╭──

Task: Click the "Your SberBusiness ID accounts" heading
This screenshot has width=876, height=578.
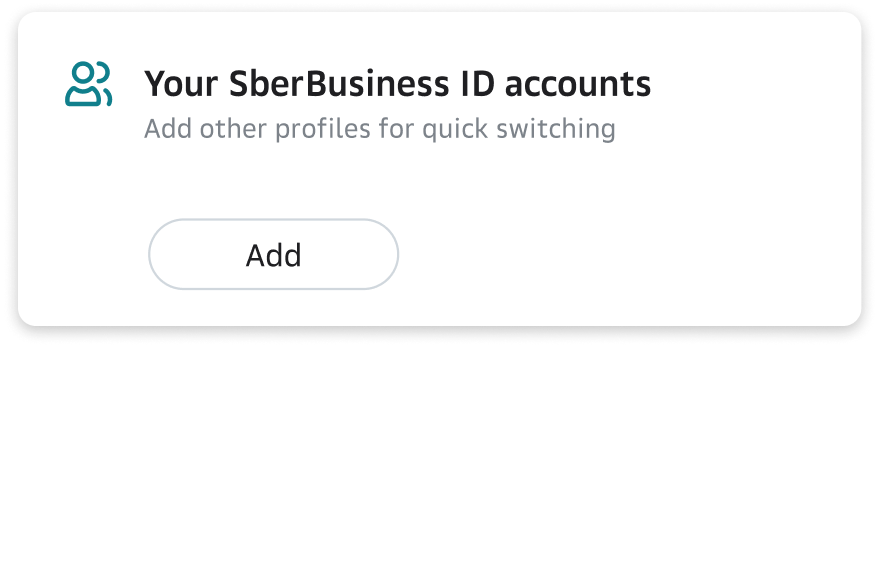Action: [397, 84]
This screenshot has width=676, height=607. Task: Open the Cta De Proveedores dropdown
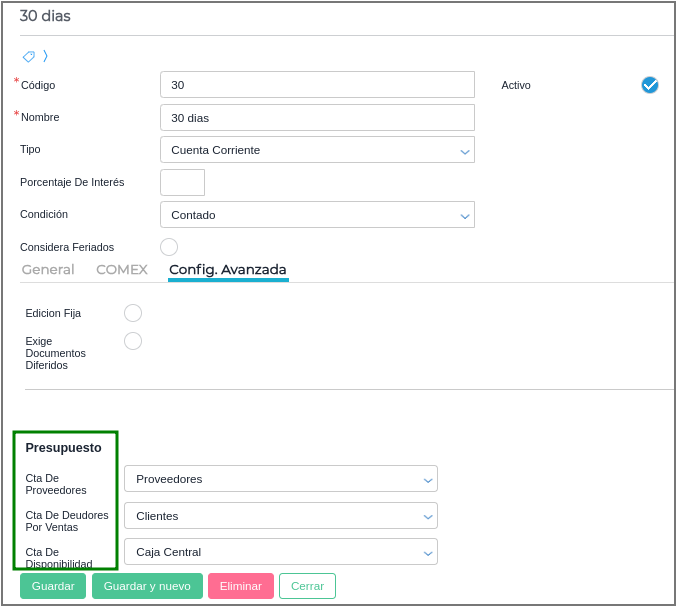pos(281,479)
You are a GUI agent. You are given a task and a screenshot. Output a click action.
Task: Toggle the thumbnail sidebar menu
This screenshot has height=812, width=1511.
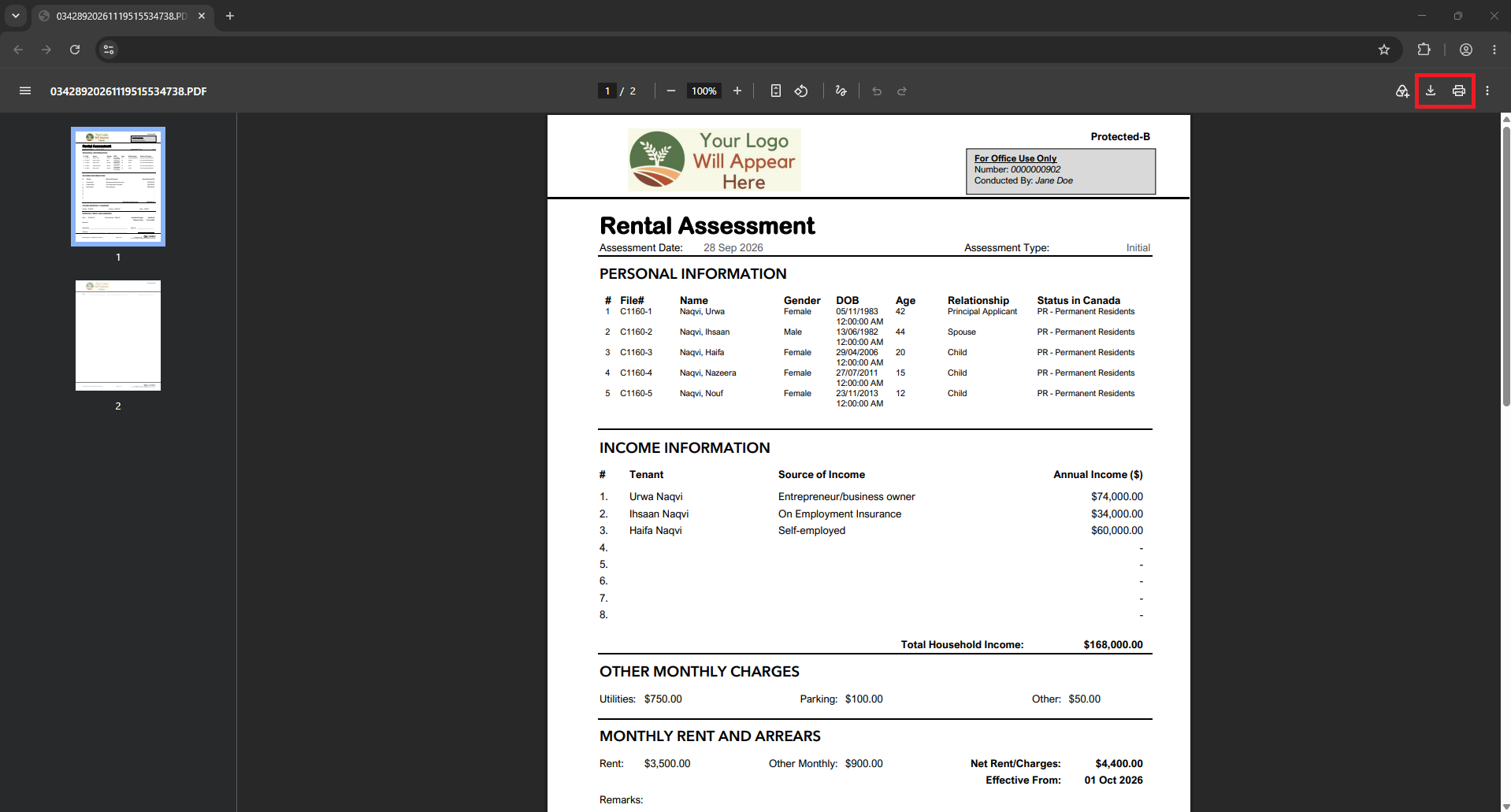(x=25, y=91)
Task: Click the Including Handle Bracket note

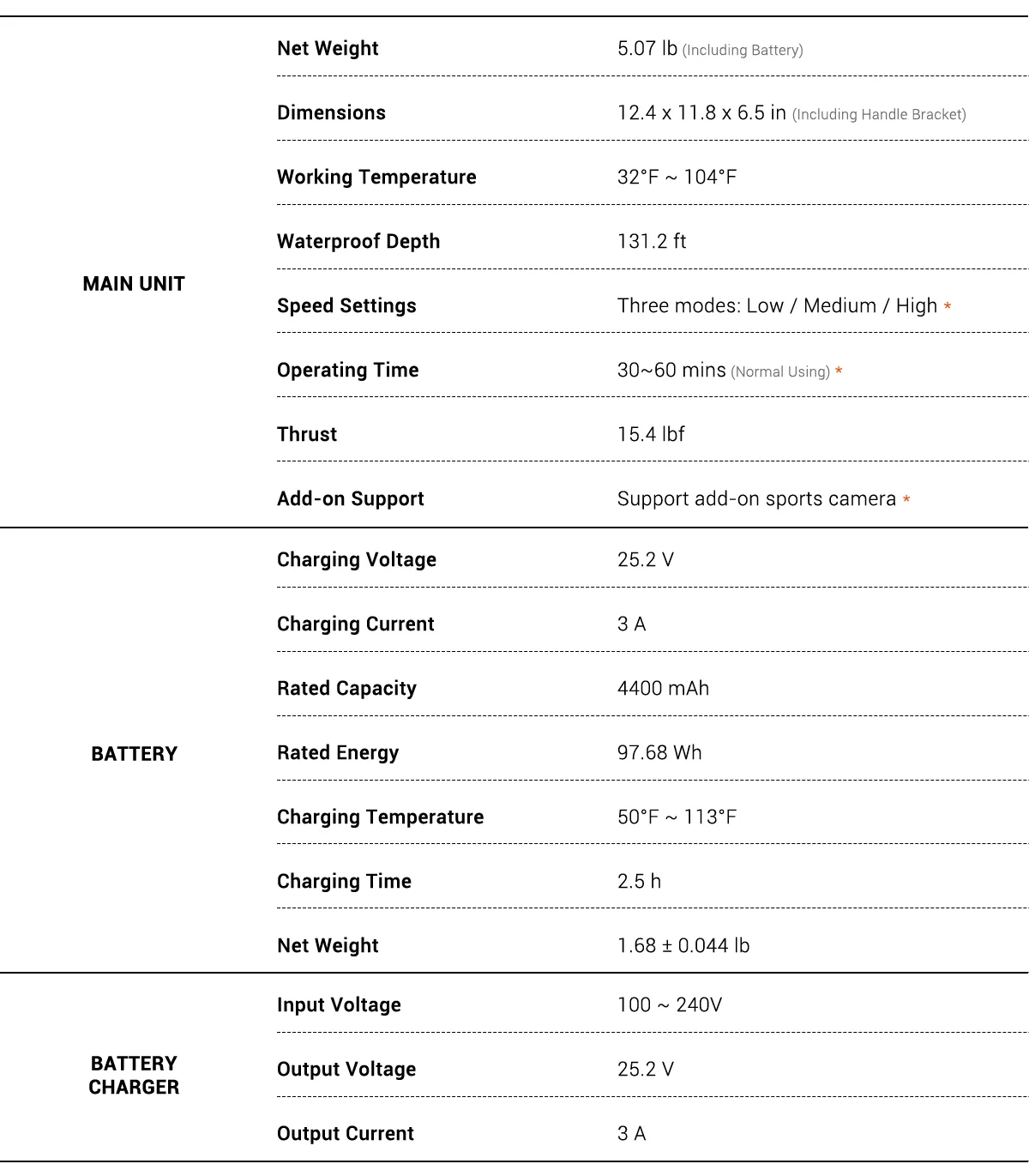Action: 879,115
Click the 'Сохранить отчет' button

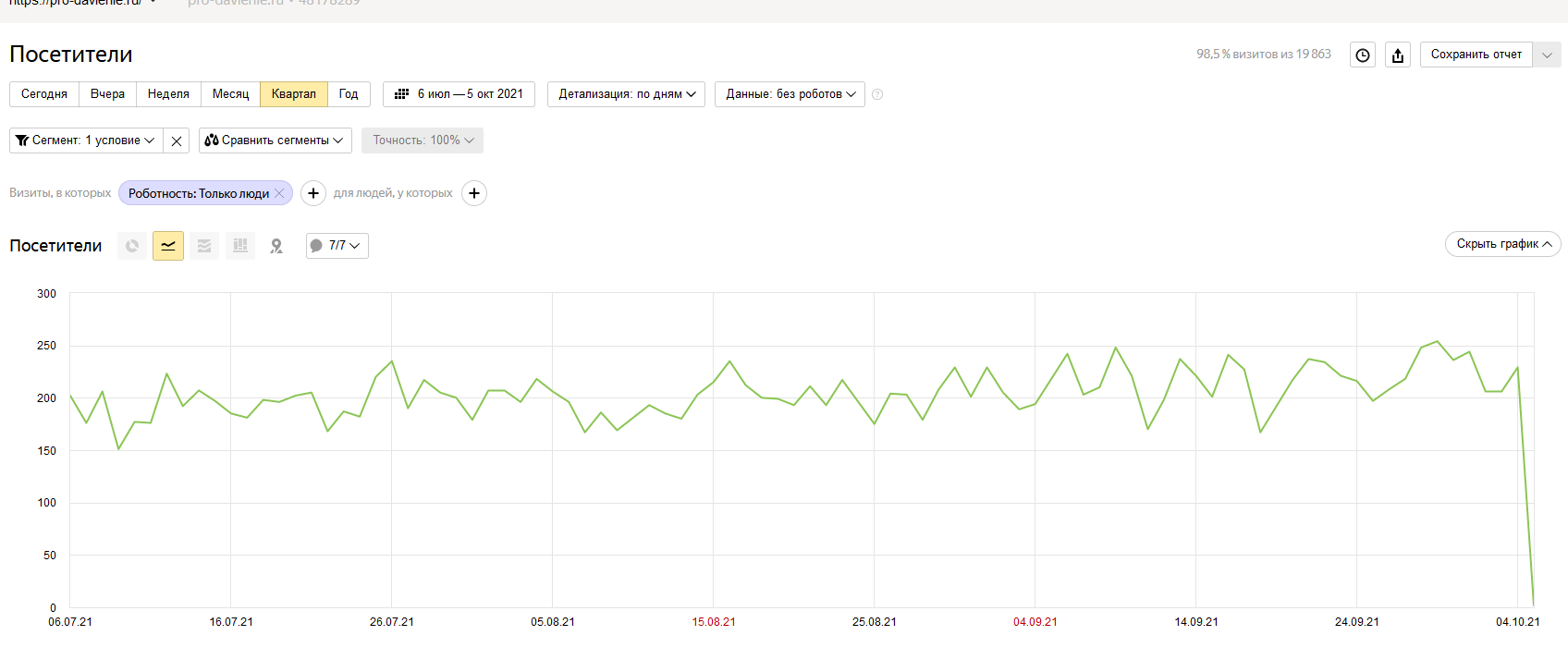(x=1476, y=55)
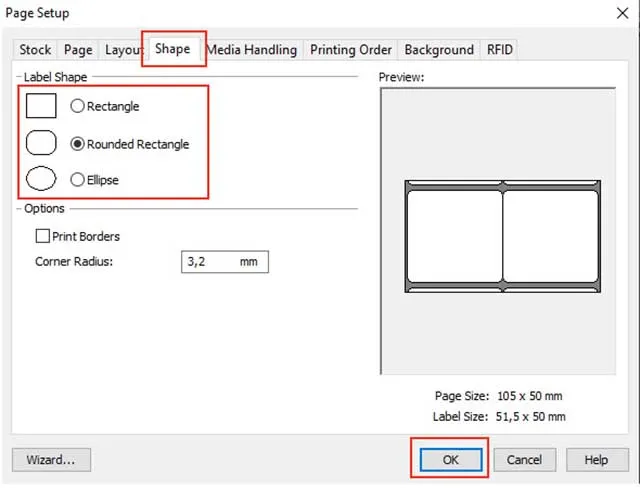The height and width of the screenshot is (488, 640).
Task: Open the Background tab
Action: pos(439,49)
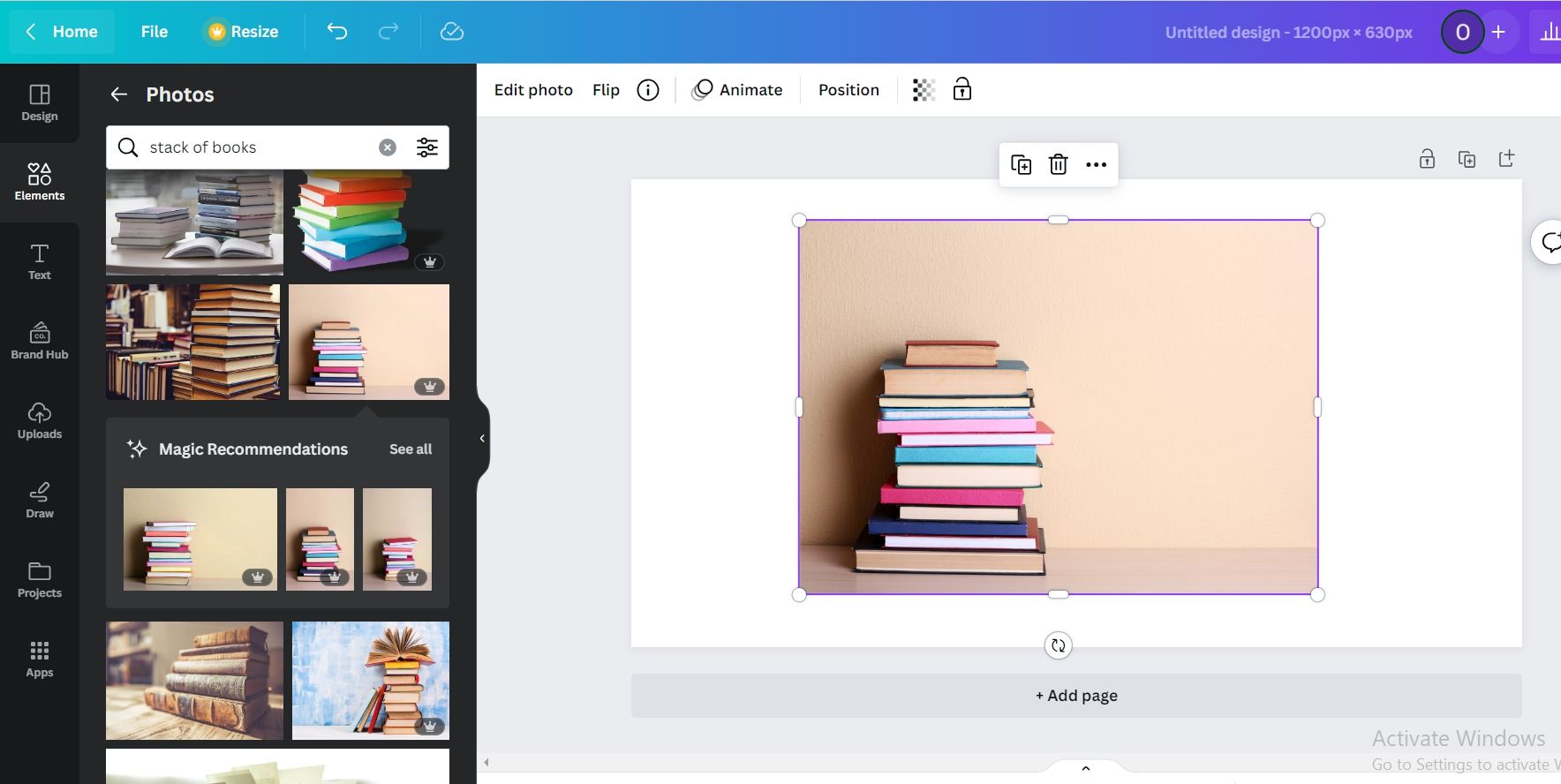Image resolution: width=1561 pixels, height=784 pixels.
Task: Click inside the stack of books search field
Action: click(x=256, y=147)
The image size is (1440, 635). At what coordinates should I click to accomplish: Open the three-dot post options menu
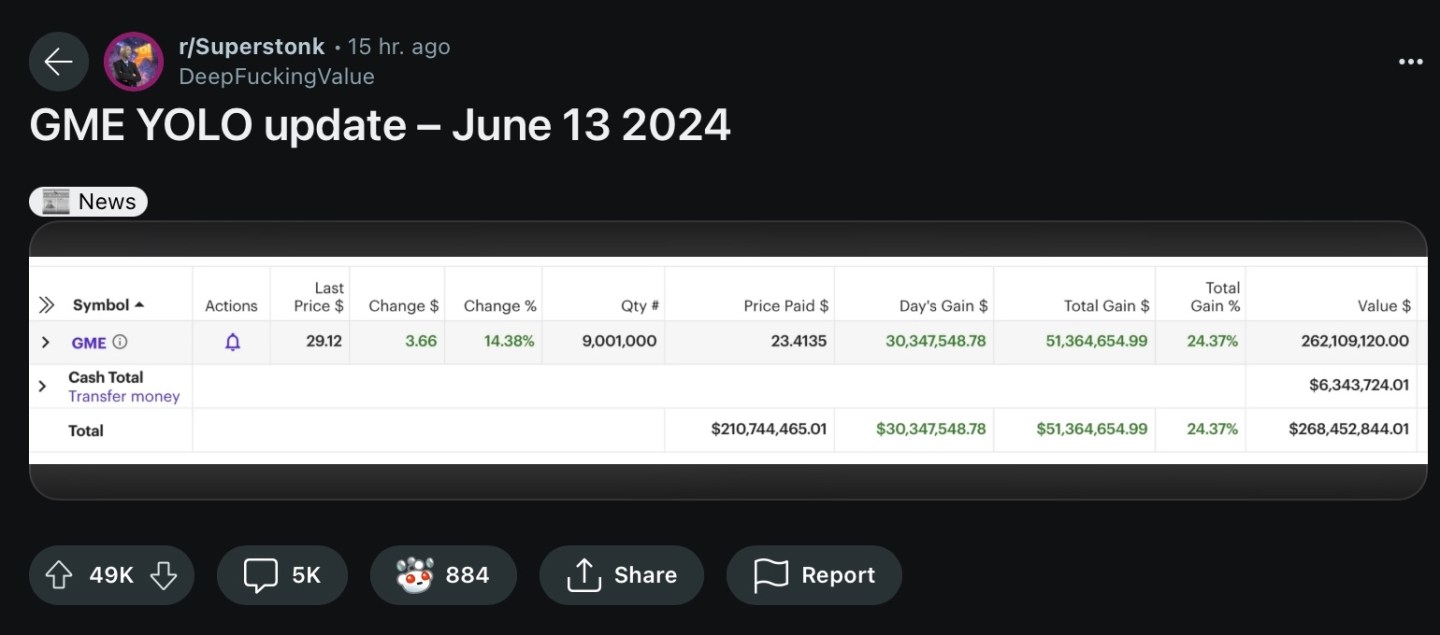(x=1410, y=62)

╰──

◆ WORK ORDER: Where the line containing "Task: Toggle the thumbnail sidebar menu" appears in the data above, begin there and output every line through the last, exactly and without pictures.

◆ EXERCISE SOLUTION:
Task: Toggle the thumbnail sidebar menu
This screenshot has height=812, width=1511.
(x=25, y=91)
Task: Click the Including Handle Bracket note

Action: 879,115
Click the 'Сохранить отчет' button

(x=1476, y=55)
The height and width of the screenshot is (488, 640).
Task: Open the Background tab
Action: pos(439,49)
Image resolution: width=1561 pixels, height=784 pixels.
Task: Click inside the stack of books search field
Action: click(x=256, y=147)
The image size is (1440, 635). At what coordinates should I click to accomplish: Open the three-dot post options menu
(x=1410, y=62)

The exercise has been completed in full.